Les gouvernements ont généralement accordé ces baisses d’impôts avec pour objectif affiché de stimuler la croissance économique, mais beaucoup ont critiqué ces mesures fiscales : les détracteurs soulignent qu’elles pourraient ne guère avoir d’effet sur l’activité des entreprises, voire qu’elles pourraient se révéler contre-productives, en contribuant à détériorer les finances publiques et en incitant les gouvernements à réduire certaines de leurs dépenses bénéfiques à la croissance, par exemple leurs investissements dans les infrastructures ou les services publics. 

Les modèles de croissance les plus couramment utilisés ont de prime abord tendance à suggérer un impact nul ou négatif de la fiscalité des entreprises sur la croissance économique.
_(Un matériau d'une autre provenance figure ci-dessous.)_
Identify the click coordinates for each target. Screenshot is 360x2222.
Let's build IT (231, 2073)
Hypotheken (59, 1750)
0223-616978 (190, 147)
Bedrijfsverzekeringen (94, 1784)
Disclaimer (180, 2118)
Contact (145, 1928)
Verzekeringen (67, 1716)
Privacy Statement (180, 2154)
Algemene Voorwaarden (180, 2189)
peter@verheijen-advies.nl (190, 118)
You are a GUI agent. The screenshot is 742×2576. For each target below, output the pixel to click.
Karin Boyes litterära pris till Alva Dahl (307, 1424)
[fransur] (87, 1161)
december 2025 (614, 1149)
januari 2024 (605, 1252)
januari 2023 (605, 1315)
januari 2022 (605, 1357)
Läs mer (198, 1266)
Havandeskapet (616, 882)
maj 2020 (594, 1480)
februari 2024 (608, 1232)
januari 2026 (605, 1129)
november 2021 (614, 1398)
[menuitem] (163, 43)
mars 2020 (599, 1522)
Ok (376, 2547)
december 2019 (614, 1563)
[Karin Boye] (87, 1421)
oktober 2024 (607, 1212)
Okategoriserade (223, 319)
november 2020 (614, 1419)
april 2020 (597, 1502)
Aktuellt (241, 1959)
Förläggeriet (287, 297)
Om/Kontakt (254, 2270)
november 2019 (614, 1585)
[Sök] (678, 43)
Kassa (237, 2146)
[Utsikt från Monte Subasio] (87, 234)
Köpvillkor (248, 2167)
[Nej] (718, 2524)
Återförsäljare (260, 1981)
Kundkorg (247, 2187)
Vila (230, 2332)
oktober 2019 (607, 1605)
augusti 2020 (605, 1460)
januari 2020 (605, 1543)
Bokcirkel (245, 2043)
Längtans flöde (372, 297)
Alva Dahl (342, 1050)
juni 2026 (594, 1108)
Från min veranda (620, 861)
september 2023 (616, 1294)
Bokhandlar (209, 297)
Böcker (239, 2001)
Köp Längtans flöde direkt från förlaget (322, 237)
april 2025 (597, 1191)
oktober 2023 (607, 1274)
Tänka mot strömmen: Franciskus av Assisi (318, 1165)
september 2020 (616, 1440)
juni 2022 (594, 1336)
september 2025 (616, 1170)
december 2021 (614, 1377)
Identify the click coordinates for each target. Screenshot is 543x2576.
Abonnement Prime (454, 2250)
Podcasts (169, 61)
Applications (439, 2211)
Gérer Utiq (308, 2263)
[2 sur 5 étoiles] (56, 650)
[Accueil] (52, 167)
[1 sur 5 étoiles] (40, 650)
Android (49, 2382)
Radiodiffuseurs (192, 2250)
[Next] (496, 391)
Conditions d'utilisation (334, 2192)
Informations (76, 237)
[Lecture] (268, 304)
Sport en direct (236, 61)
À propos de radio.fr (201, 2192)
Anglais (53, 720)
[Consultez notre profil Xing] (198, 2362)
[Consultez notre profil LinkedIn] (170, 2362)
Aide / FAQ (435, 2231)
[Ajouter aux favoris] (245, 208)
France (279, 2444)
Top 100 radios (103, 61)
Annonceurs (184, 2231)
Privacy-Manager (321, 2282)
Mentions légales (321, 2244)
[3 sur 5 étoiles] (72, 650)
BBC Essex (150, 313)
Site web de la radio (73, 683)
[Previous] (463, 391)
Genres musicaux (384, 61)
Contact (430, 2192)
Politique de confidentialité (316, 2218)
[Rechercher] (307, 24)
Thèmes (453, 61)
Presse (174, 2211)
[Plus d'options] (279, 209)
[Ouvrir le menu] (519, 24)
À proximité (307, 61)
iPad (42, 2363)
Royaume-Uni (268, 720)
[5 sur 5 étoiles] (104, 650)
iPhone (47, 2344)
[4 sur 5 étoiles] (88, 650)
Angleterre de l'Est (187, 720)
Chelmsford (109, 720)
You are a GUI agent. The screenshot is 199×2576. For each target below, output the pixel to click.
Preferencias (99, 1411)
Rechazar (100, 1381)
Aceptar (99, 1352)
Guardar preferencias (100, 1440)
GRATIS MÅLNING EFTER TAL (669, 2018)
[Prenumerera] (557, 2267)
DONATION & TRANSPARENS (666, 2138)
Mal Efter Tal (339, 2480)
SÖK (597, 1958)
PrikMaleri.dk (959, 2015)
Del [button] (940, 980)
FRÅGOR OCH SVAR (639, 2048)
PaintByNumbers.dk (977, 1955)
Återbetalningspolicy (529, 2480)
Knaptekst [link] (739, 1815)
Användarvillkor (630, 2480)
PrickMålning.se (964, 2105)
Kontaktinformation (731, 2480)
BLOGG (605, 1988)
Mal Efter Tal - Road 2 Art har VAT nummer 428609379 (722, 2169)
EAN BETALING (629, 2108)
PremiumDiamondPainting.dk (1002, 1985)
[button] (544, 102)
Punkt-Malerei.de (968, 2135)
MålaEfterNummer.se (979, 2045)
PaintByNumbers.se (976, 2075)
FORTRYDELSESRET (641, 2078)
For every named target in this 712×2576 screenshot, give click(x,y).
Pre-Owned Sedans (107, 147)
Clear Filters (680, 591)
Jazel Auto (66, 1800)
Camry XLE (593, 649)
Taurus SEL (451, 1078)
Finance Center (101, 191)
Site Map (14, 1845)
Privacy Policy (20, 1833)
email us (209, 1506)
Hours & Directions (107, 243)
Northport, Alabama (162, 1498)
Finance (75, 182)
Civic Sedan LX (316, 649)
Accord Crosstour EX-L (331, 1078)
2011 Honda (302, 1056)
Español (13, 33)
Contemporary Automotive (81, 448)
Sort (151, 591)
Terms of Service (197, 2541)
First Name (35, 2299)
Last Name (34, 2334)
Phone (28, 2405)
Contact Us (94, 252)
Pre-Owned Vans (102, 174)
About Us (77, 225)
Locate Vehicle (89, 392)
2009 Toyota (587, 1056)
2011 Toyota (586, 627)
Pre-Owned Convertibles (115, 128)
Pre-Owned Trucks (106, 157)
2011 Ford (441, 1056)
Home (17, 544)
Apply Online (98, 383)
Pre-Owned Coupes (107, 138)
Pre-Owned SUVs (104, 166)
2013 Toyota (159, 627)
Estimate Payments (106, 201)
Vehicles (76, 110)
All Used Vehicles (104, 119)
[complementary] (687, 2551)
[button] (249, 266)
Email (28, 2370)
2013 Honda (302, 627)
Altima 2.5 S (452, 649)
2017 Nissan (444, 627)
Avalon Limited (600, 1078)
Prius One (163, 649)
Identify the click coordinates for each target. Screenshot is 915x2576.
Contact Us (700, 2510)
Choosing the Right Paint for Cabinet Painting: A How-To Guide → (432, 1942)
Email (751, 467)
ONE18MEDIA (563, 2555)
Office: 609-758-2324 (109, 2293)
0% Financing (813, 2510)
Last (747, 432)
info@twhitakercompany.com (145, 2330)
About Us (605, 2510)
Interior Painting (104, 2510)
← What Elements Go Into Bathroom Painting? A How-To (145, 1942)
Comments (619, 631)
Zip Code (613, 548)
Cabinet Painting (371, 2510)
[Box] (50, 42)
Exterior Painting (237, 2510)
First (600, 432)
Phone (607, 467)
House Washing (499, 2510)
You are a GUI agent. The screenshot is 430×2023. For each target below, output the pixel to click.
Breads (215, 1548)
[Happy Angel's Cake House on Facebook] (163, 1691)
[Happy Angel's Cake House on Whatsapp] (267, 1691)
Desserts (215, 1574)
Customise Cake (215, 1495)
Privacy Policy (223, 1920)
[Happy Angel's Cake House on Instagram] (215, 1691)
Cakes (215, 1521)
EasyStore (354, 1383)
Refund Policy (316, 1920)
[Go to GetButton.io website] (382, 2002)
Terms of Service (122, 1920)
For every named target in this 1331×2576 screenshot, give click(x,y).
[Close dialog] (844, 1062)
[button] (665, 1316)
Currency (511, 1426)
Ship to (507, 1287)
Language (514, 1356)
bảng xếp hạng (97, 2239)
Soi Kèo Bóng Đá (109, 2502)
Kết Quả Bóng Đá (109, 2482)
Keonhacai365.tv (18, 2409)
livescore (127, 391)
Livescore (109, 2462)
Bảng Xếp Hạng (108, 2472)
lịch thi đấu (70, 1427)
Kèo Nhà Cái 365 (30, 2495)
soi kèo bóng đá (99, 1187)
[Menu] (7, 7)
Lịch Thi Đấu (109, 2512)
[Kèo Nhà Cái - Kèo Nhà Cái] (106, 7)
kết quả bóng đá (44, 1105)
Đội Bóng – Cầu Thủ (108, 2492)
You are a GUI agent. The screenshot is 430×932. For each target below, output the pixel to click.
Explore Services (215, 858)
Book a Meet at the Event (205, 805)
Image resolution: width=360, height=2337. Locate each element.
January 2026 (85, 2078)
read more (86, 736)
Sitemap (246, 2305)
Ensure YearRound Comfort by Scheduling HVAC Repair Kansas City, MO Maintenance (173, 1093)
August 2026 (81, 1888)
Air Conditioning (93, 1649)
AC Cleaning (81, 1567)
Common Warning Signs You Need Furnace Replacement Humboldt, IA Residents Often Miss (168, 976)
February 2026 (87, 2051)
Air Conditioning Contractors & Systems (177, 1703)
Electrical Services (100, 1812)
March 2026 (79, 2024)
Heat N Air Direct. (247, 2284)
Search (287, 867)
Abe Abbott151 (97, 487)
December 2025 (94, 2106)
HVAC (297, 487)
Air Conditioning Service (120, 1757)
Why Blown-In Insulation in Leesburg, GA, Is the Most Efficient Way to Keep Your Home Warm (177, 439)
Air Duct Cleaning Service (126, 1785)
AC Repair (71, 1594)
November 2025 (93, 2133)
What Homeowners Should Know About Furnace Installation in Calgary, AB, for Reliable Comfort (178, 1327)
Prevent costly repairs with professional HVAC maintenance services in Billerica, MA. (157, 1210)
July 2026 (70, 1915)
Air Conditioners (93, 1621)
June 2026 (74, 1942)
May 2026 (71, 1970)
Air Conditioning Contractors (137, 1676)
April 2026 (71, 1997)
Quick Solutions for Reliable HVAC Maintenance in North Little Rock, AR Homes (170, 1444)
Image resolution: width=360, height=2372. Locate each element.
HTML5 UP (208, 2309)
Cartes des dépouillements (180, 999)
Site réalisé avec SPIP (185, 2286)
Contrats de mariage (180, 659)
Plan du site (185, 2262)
Dans les modélisations néoclassiques à la Solow (1956), la fiscalité des firmes n’a guère d’effet sur la croissance à long terme, dans la mesure où elle n’affecte pas le taux de croissance à l’état stationnaire, qui dépend étroitement d’un progrès technique supposé exogène ; par contre, l’imposition des revenus du capital peut nuire à la croissance et au niveau de revenu par tête à l’état stationnaire et ralentir la transition vers un nouvel équilibre. Dans les modèles de croissance endogène, où la croissance économique dépend étroitement des choix réalisés par les agents économiques, la fiscalité des entreprises est susceptible d’avoir un effet bien plus significatif, dans la mesure où elle risque de modifier leurs incitations à investir. En l’occurrence, une hausse des taux d’imposition des entreprises est susceptible de décourager l’investissement, que ce soit dans l’accumulation même du capital ou dans l’innovation, en augmentant le coût du capital et en réduisant les rendements après impôt. Elle peut également dégrader la productivité globale des facteurs en perturbant les prix des facteurs et en entraînant une mauvaise allocation des ressources. 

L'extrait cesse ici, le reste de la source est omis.